Voters have spoken and no one could be pleased more by what they said than Tim Eyman. The professional initiative promoter from Mukilteo had another anti-tax measure on the Nov. 3 ballot. And, like many of its predecessors, it received support in nearly every county in the state.

Voters have spoken and no one could be pleased more by what they said than Tim Eyman.

The professional initiative promoter from Mukilteo had another anti-tax measure on the Nov. 3 ballot. And, like many of its predecessors, it received support in nearly every county in the state.

“I’m absolutely elated,” he gushed during a phone call after downing four glazed doughnuts at a pop-up Election Night party at a Krispy Kreme in Seattle. “It is incredibly gratifying.”

Initiative 1366 may be his boldest attempt yet to force state lawmakers to do something many don’t want to do, which is to make it harder for them to create new taxes or raise existing ones.

The measure requires the state’s sales tax be reduced by a penny next year unless the Legislature approves a constitutional amendment requiring any new or higher tax be approved by a two-thirds majority of both the House and Senate. Voters must approve the constitutional amendment, too.

On Election Night, I-1366 was passing with 54 percent statewide, ahead in 35 counties. However, it was losing in King County where the largest mass of pro-tax voters lives, so the final outcome is sure to be closer.

Regardless of the ending margin, Eyman said the results show when it comes to taxes most voters would like to see them go down if they can and make it harder for them to go up if they can’t.

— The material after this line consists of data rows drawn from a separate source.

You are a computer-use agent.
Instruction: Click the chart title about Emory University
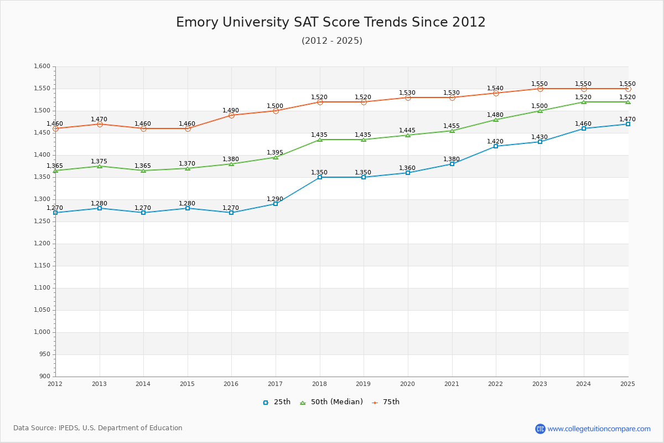click(x=331, y=23)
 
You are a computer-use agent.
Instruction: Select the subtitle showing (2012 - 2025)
click(x=332, y=41)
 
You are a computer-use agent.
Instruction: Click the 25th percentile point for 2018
click(x=320, y=177)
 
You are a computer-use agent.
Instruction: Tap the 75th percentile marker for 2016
click(x=231, y=115)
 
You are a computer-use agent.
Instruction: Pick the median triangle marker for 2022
click(x=496, y=120)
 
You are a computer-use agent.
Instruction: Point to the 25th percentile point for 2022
click(x=496, y=146)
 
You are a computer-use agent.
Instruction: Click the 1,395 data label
click(x=275, y=153)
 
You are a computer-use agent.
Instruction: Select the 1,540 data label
click(x=495, y=89)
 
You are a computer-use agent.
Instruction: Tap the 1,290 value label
click(x=275, y=199)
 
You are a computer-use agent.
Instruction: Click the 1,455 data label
click(x=452, y=126)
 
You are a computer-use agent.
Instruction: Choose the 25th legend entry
click(x=277, y=403)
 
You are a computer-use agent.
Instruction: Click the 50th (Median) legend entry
click(x=331, y=403)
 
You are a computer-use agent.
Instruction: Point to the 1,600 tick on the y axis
click(x=42, y=66)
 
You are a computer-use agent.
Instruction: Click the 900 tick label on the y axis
click(x=45, y=377)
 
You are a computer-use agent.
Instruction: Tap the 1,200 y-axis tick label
click(x=42, y=244)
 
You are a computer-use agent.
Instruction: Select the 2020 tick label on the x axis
click(x=407, y=384)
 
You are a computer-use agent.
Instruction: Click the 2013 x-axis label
click(x=99, y=384)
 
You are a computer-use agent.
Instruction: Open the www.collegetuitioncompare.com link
click(x=599, y=429)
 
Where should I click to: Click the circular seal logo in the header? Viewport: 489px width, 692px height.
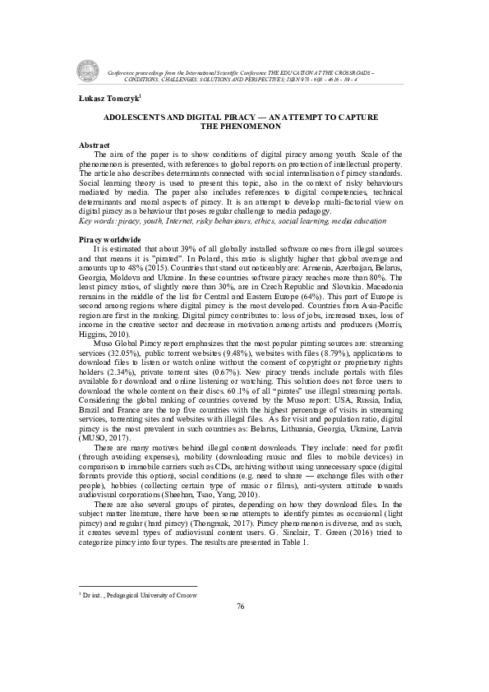[x=88, y=71]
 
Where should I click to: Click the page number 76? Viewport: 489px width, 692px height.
[x=241, y=606]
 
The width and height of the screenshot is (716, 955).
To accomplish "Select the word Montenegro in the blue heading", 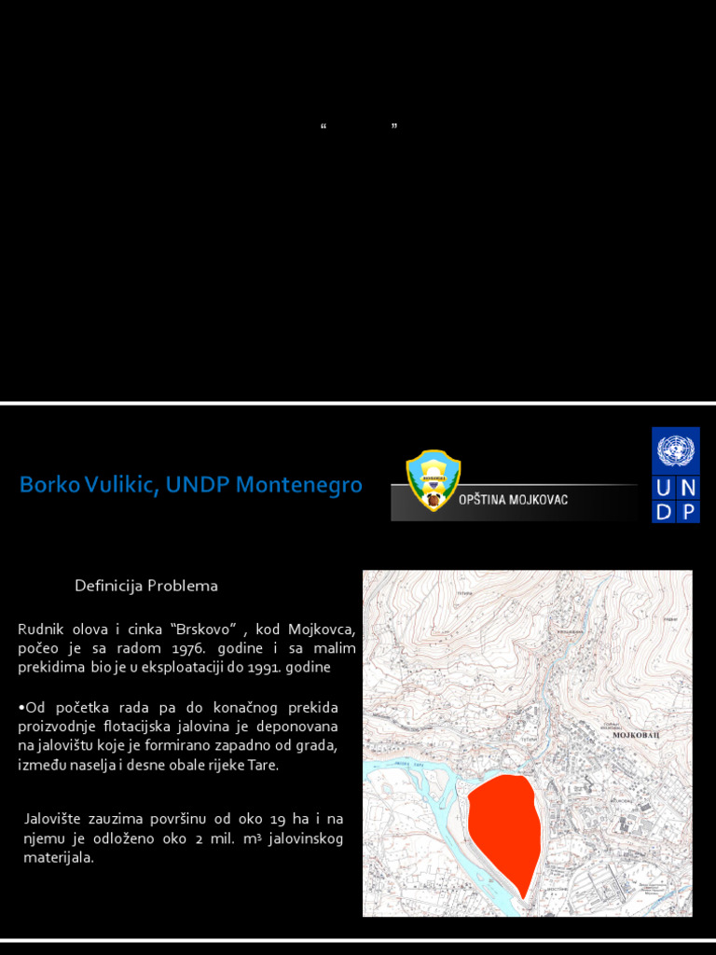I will pyautogui.click(x=299, y=485).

Eyman celebrated this political touchdown with a little extra step in his victory dance.

Obviously he enjoyed repelling foes who contended the measure amounted to blackmailing lawmakers with the loss of billions of sales tax dollars for schools and state programs if they didn’t pass the tax-limiting constitutional amendment.

Eyman also relished that most voters apparently didn’t give a hoot he was the driving force behind the initiative, though opponents strived to disparage the measure by tying his name to it.

This could have been a year for such a tactic to work. Eyman is under investigation by Attorney General Bob Ferguson for allegedly breaking a bunch of election laws in 2012 in order to pass his last anti-tax measure.

He’s been publicly accused of secretly moving hundreds of thousands of dollars in campaign contributions between two initiative campaigns and failing to disclose making $300,000 for himself in the process.

“They threw everything they had at us,” Eyman said.

Now, in an ironic twist, before Ferguson begins prosecuting Eyman for any past electoral hanky-panky, he could be defending the legitimacy of the initiative entrepreneur’s latest undertaking.

Opponents have vowed to continue their fight in the courts, confident the state Supreme Court will eventually deem I-1366 an illegal manifestation.

“While we are obviously disappointed in the outcome,” began Christian Sinderman, a spokesperson for the anti-1366 coalition, “We have felt all along that this measure was likely unconstitutional, and look forward to next steps to prevent 1366 from cutting billions from already inadequate education funding.”

Eyman figured this might happen.

“We knew where the legal landmines were and designed the initiative in a way to not step on any of those landmines,” he said.

If he’s right, any explosions this measure sets off will be in the Legislature and on the 2016 campaign trail.